» **Assignment**: Print, word for word, the line containing "Where should I" and all lines beneath it to the end of the entries below. Pictures do not belong in the copy.

Dataset entries:
========
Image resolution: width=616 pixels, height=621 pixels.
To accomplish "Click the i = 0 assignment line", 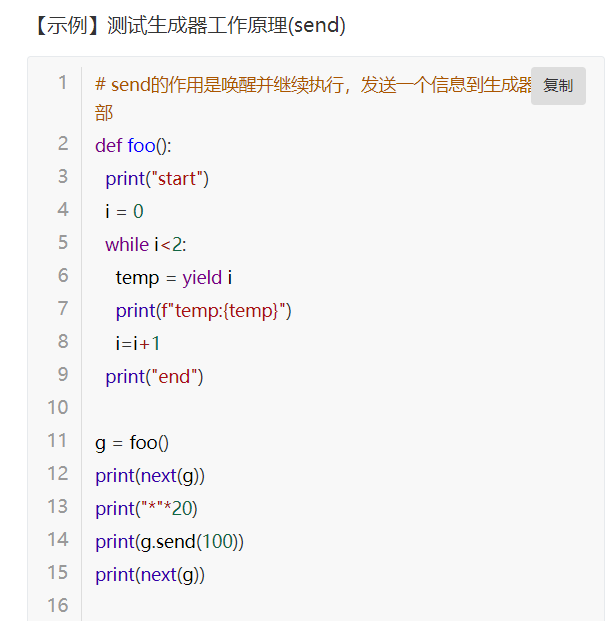I will click(x=124, y=211).
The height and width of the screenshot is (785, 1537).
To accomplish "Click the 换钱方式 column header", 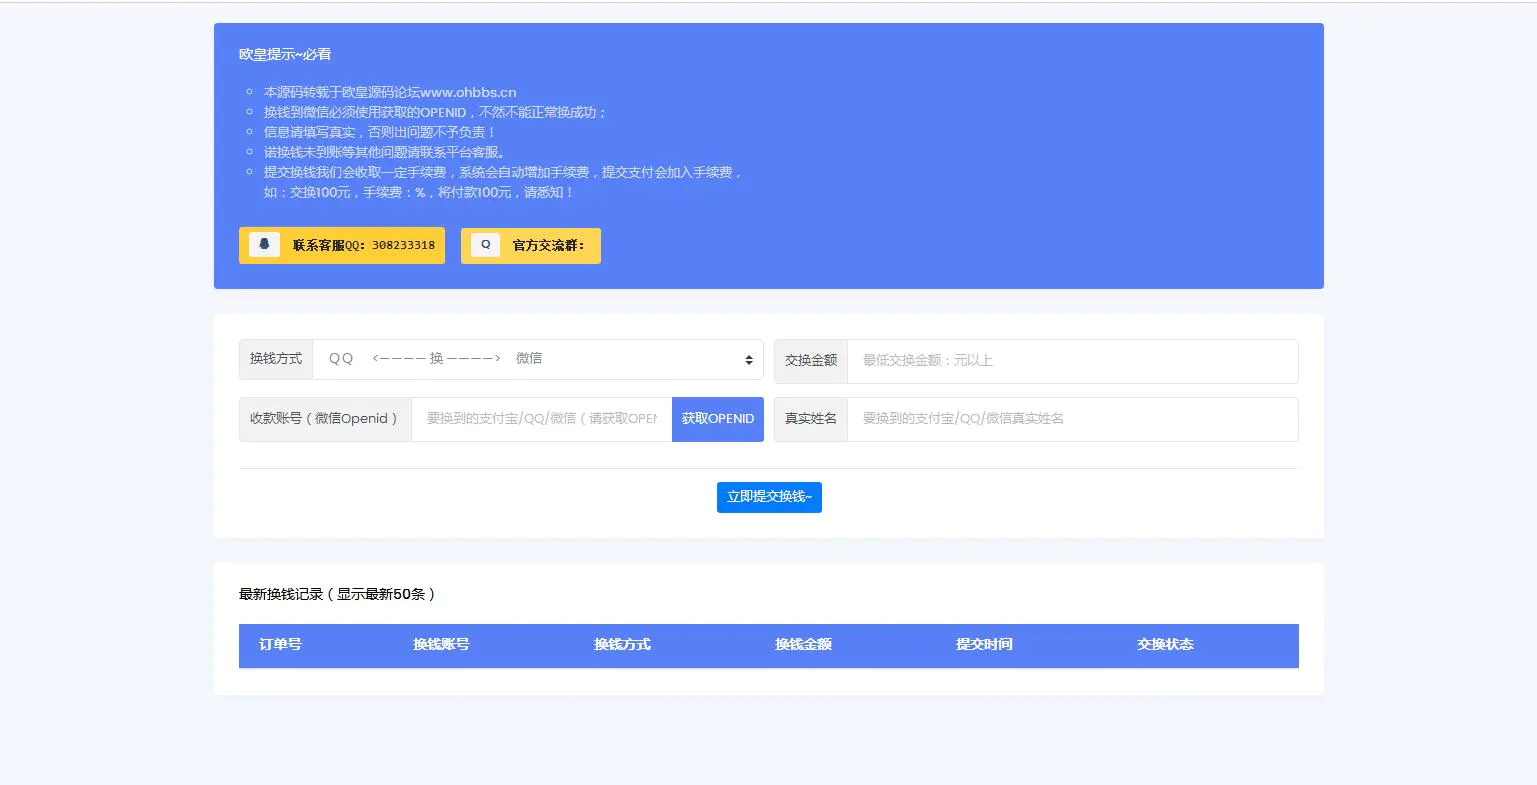I will pyautogui.click(x=621, y=645).
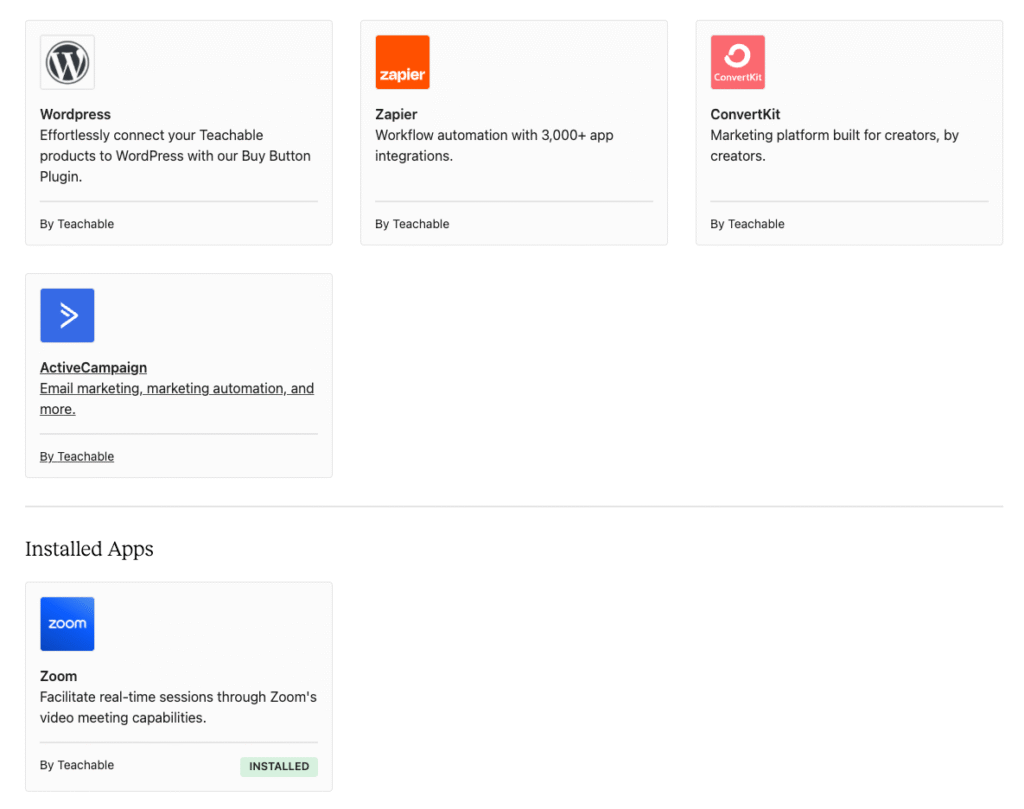
Task: Click 'By Teachable' under Wordpress
Action: pos(77,223)
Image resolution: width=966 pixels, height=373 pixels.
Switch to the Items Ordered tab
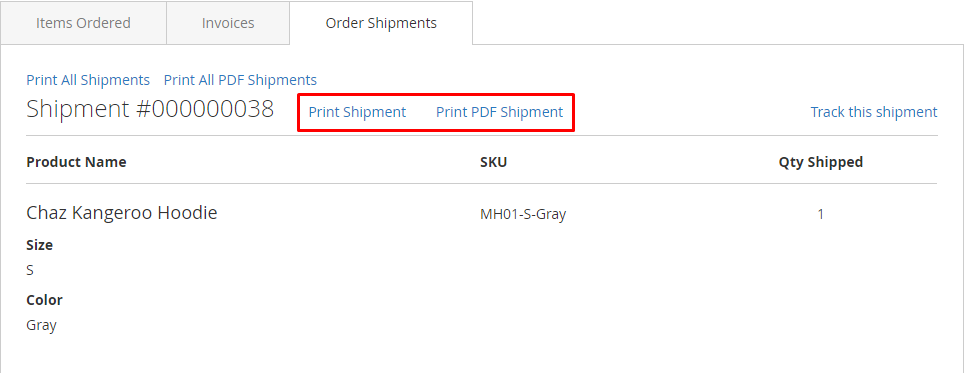83,23

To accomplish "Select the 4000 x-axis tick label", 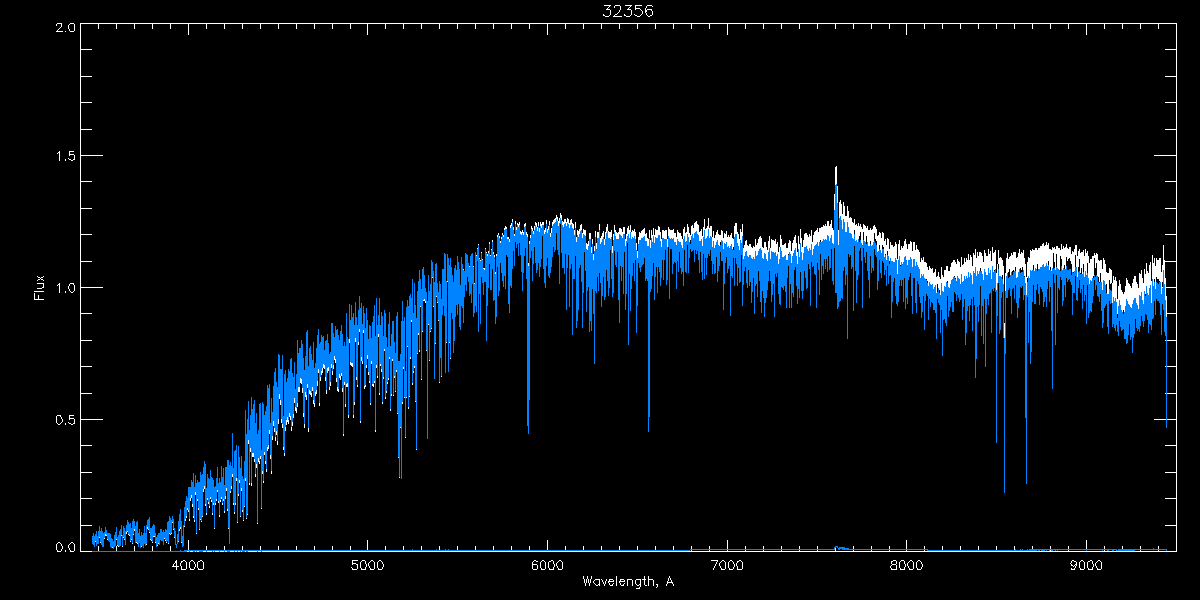I will pyautogui.click(x=188, y=565).
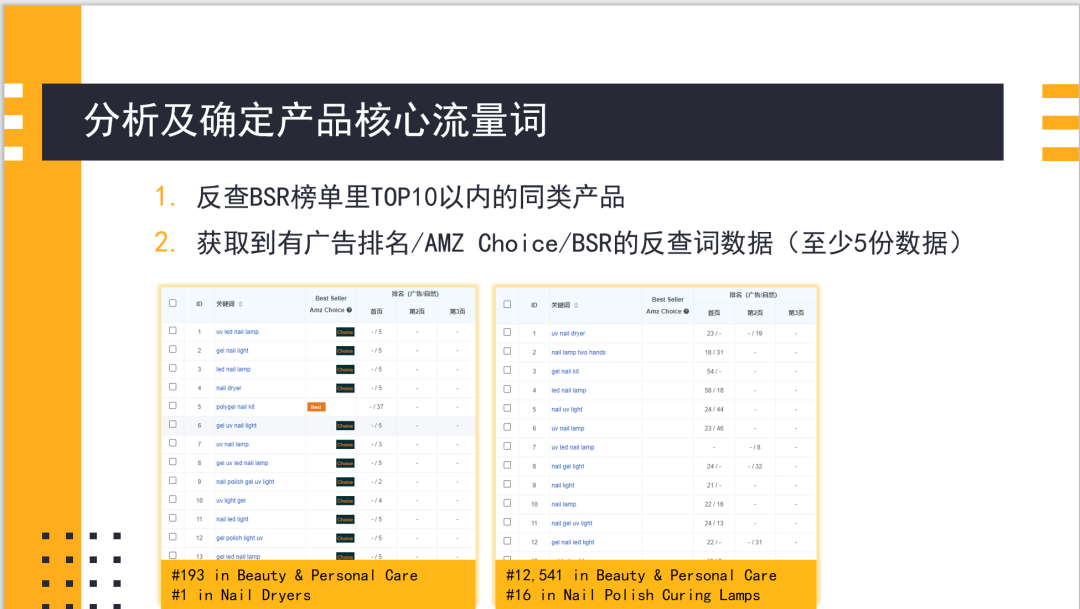Image resolution: width=1080 pixels, height=609 pixels.
Task: Click the sort arrows on right table 关键词 column
Action: pos(577,306)
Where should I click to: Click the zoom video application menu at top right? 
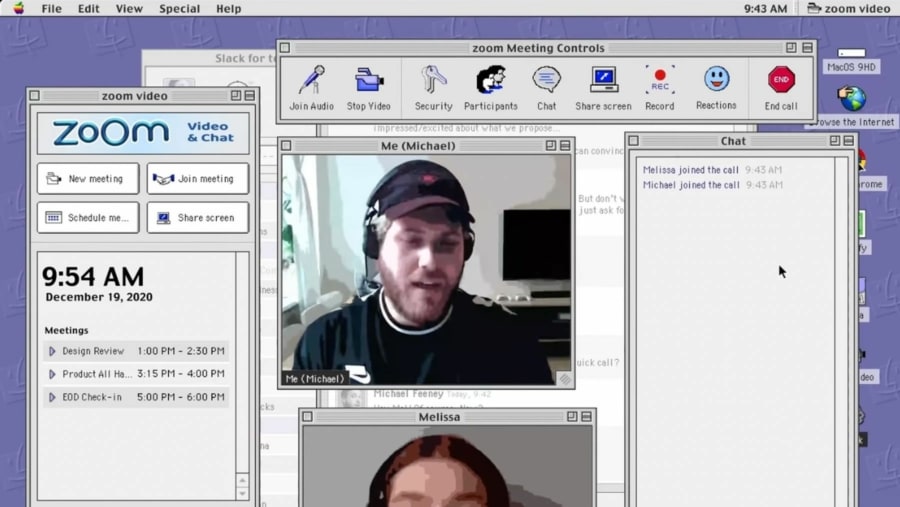848,9
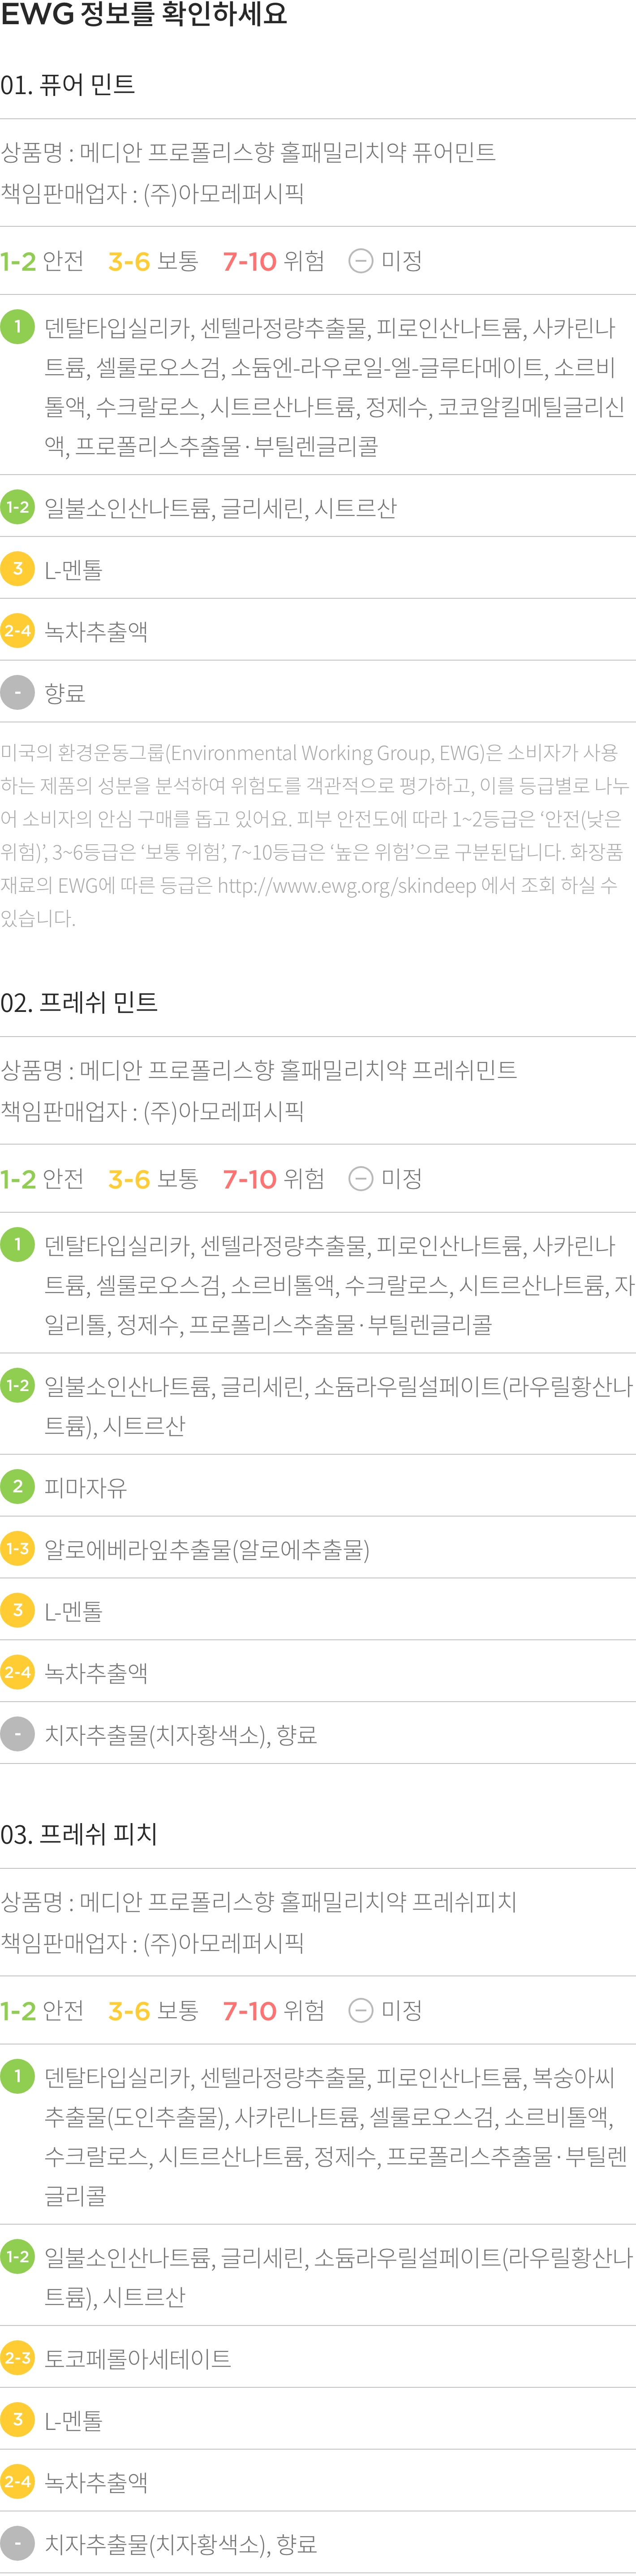This screenshot has height=2576, width=636.
Task: Select the 2-4 badge in 프레쉬 피치 section
Action: tap(17, 2481)
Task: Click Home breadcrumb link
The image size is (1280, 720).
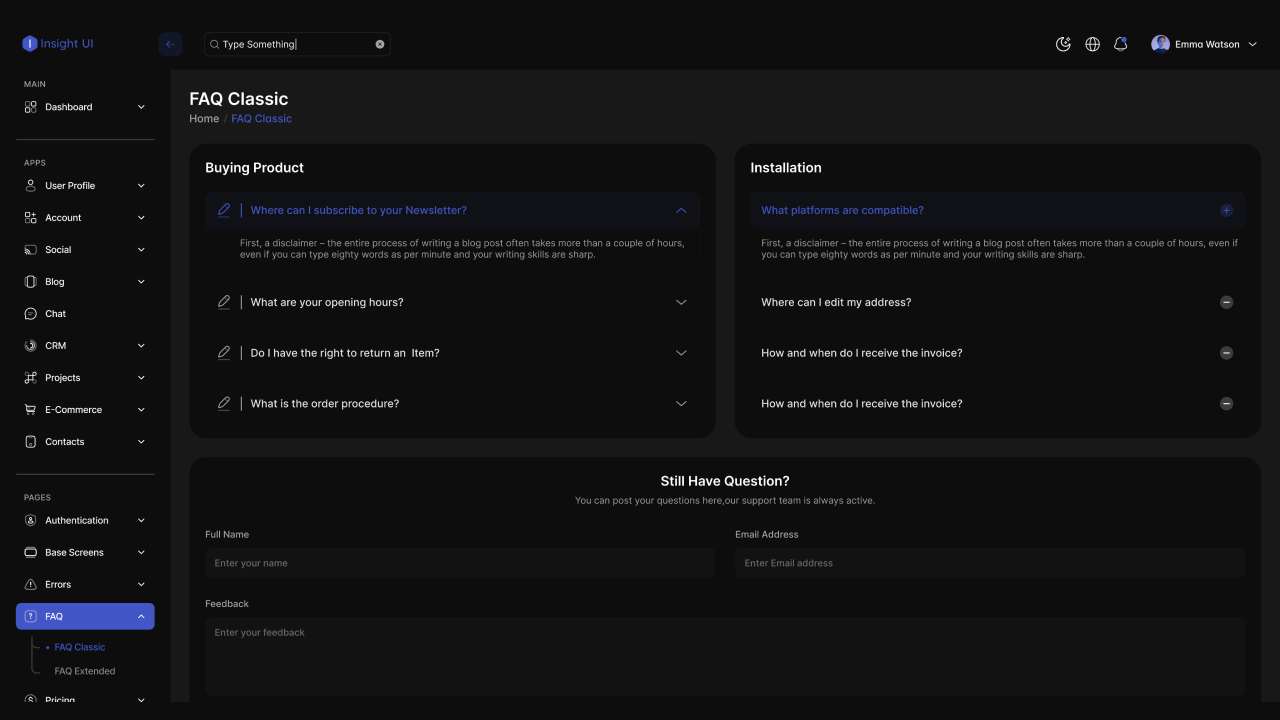Action: point(204,119)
========
» **Response area**:
Where should I click to: Click the zoom video application menu at top right? 
848,9
This screenshot has height=2576, width=636.
Task: Select the 2-4 badge in 프레쉬 피치 section
Action: tap(17, 2481)
Task: Click Home breadcrumb link
The image size is (1280, 720).
Action: point(204,119)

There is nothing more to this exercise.